■ Goal
Change "sidebar" to "side panel" everywhere it occurs in the records below, and write out all the records again with nothing else altered.
----- Records shown
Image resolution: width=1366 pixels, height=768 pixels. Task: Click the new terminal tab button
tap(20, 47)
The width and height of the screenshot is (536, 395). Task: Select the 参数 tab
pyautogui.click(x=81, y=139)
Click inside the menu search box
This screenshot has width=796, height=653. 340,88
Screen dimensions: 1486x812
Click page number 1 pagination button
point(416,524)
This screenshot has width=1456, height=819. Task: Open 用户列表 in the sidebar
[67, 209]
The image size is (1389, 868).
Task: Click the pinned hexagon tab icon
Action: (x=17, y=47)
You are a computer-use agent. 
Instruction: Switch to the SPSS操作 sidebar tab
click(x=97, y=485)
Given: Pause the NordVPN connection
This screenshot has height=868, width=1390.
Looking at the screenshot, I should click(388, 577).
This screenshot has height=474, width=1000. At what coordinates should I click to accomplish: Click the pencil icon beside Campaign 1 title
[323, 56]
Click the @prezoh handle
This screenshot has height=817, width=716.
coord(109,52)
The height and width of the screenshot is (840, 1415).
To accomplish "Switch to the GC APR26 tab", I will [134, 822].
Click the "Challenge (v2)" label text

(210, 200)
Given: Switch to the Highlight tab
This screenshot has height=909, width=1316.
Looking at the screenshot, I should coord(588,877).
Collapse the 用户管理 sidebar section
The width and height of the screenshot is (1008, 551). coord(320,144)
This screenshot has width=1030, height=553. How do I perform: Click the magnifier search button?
----------
■ The completed task
Image resolution: width=1366 pixels, height=768 pixels. Task: Click the new terminal tab button
tap(20, 47)
The width and height of the screenshot is (536, 395). Task: Select the 参数 tab
pyautogui.click(x=81, y=139)
Click inside the menu search box
This screenshot has width=796, height=653. 340,88
Screen dimensions: 1486x812
Click page number 1 pagination button
point(416,524)
This screenshot has width=1456, height=819. Task: Open 用户列表 in the side panel
[67, 209]
The image size is (1389, 868).
Task: Click the pinned hexagon tab icon
Action: (x=17, y=47)
You are a computer-use agent. 
Instruction: Switch to the SPSS操作 side panel tab
click(x=97, y=485)
Given: Pause the NordVPN connection
This screenshot has height=868, width=1390.
Looking at the screenshot, I should click(388, 577).
This screenshot has height=474, width=1000. At what coordinates should I click to accomplish: Click the pencil icon beside Campaign 1 title
[323, 56]
Click the @prezoh handle
This screenshot has height=817, width=716.
coord(109,52)
The height and width of the screenshot is (840, 1415).
To accomplish "Switch to the GC APR26 tab", I will [134, 822].
Click the "Challenge (v2)" label text

(210, 200)
Given: Switch to the Highlight tab
This screenshot has height=909, width=1316.
Looking at the screenshot, I should coord(588,877).
Collapse the 用户管理 side panel section
The width and height of the screenshot is (1008, 551). coord(320,144)
This screenshot has width=1030, height=553. How do I perform: Click the magnifier search button?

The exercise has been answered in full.